I'd also like to point out those "figures" if you can even call them that are UNBELIEVABLY outdated... The bottom cites two reports in 1991 and 1992... since when has a gallon of gasoline in america cost $1.07!? China has unprecedented economic growth in the 18 years since those numbers.

ChrisGR
Nov 11, 2009, 19:27
I'd also like to point out those "figures" if you can even call them that are UNBELIEVABLY outdated... The bottom cites two reports in 1991 and 1992... since when has a gallon of gasoline in america cost $1.07!? China has unprecedented economic growth in the 18 years since those numbers.

already referred to that but it doesnt mean anything.

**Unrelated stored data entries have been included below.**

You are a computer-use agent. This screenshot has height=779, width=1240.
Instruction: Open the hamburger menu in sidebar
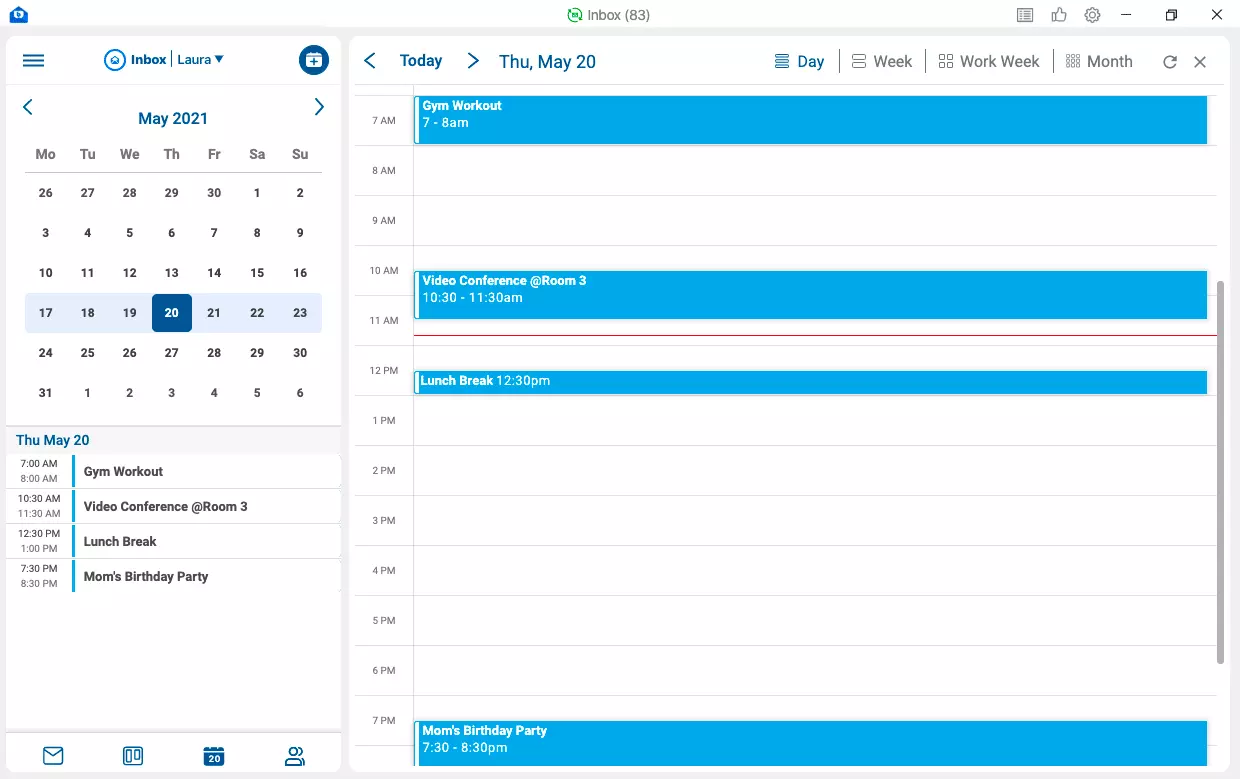click(x=33, y=60)
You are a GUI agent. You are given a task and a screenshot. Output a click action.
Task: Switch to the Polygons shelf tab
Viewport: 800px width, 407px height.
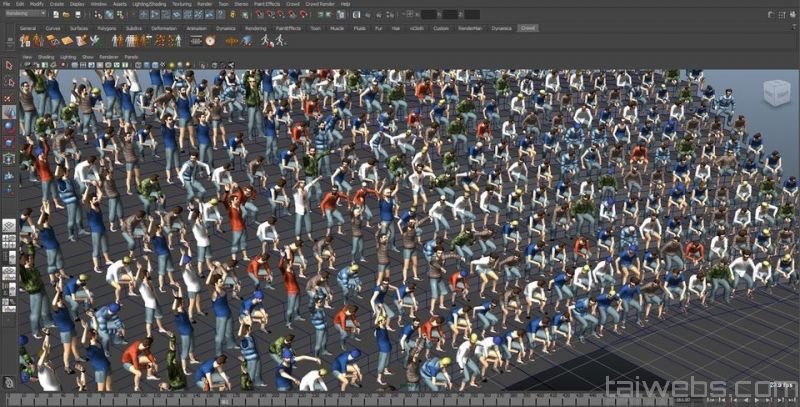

for example if China in ten-twenty years becomes "master" in enviromental policy, does that mean that we forget about the sins of today?
in total in all the modern years of human history usa is still the country which has caused the most pollution, that doesnt mean that China is excused tho.

RavenRockstar
Nov 12, 2009, 00:05
I'm quite aware of the U.S. pollution problem, actually. However, the point being discussed was pollution in China, so that's what I was commenting on.

ikkoikki
Nov 12, 2009, 00:44
China is probably doing what Japan's government did until the 1960s. In the Itai-Itai and Minamata pollution cases, the government and big business simply turned away criticism and covered up incidents, realizing that local opposition didn't affect national politics and the financial costs of acting in a greener manner were placed higher than public health. Thankfully the growth of pressure groups and a more open media in the 1960s altered the situation (but certainly didn't solve all the problems).
China seems to be acting in a similar manner; economic progress at any cost to the poor citizens who have to live with the consequences.